Our first day's march was a very long one. Path in the ordinary acceptance of the term there was none. Hour after hour, mile after mile, we passed on, in the under-gloom of the great forest. The pace made by the Fans, who are infinitely the most rapid Africans I have ever come across, severely tired the Ajumba, who are canoe men, and who had been as fresh as paint, after their exceedingly long day's paddling from Arevooma to M'fetta. Ngouta, the Igalwa interpreter, felt pumped, and said as much, very early in the day. I regretted very much having brought him; for, from a mixture of nervous exhaustion arising from our M'fetta experiences, and a touch of chill he had almost entirely lost his voice, and I feared would fall sick. The Fans were evidently quite at home in the forest, and strode on over fallen trees and rocks with an easy, graceful stride. What saved us weaklings was the Fans' appetites; every two hours they sat down, and had a snack of a pound or so of meat and aguma apiece, followed by a pipe of tobacco. We used to come up with them at these halts. Ngouta and the Ajumba used to sit down, and rest with them, and I also, for a few minutes, for a rest and chat, and then I would go on alone, thus getting a good start. I got a good start, in the other meaning of the word, on the afternoon of the first day when descending into a ravine.
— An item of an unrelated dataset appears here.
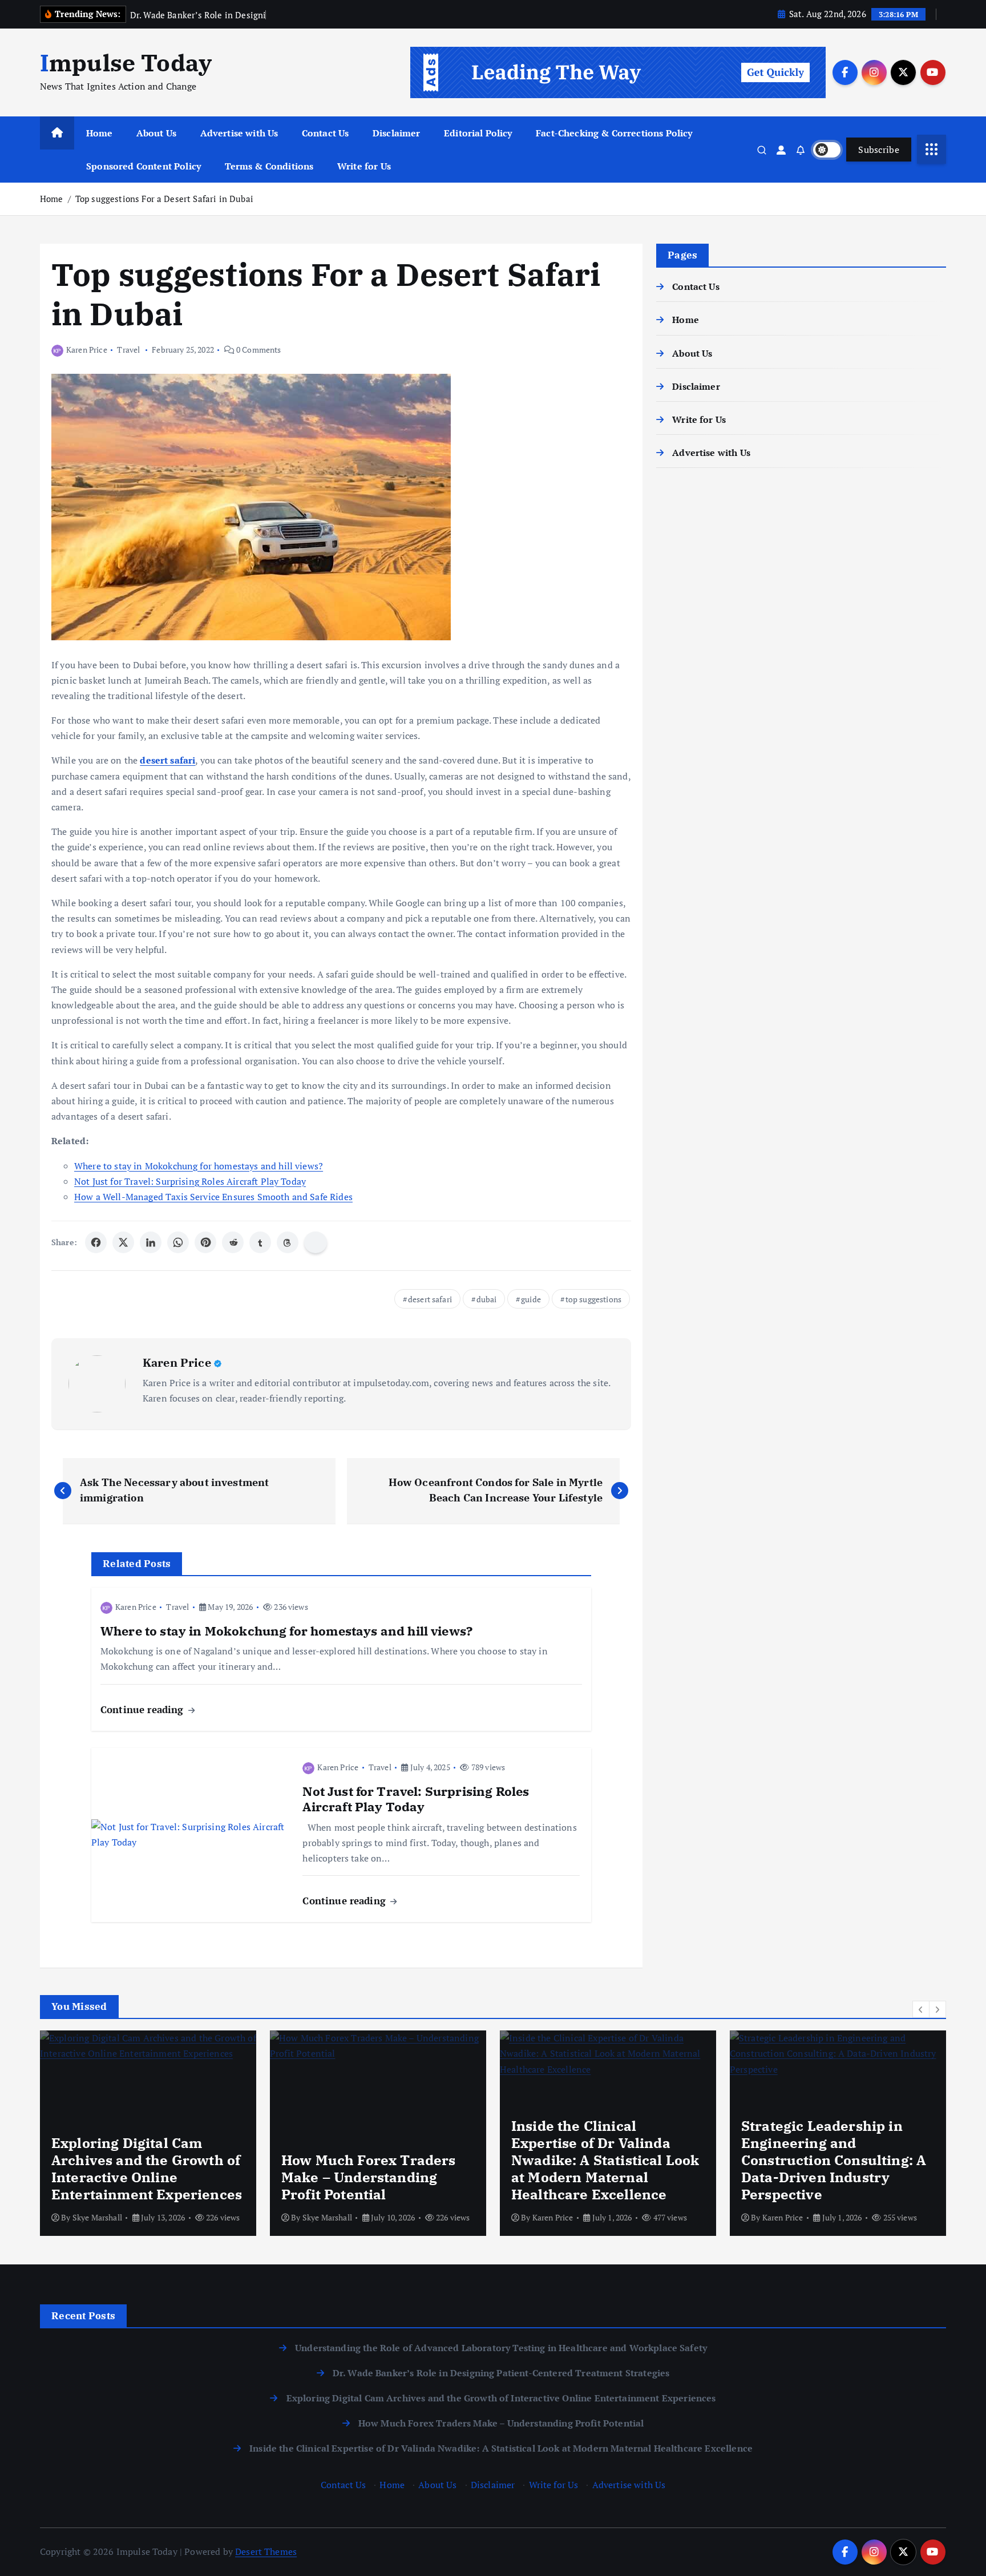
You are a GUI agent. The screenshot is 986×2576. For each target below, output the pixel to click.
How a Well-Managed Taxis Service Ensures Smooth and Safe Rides (213, 1196)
I saw in the bottom, wading and rolling in the mud, a herd of five elephants. I remembered, hastily, that your one chance when charged by several elephants is to dodge them round trees, working down wind all the time, until they lose smell and sight of you, then to lie quiet for a time, and go home. It was evident from the utter unconcern of these monsters that I was down wind now, so I had only to attend to dodging, and I promptly dodged round a tree, and lay down. Seeing they still displayed no emotion on my account, and fascinated by the novelty of the scene, I crept forward from one tree to another, until I was close enough to have hit the nearest one with a stone, and spats of mud, which they sent flying with their stamping and wallowing came flap, flap among the bushes covering me.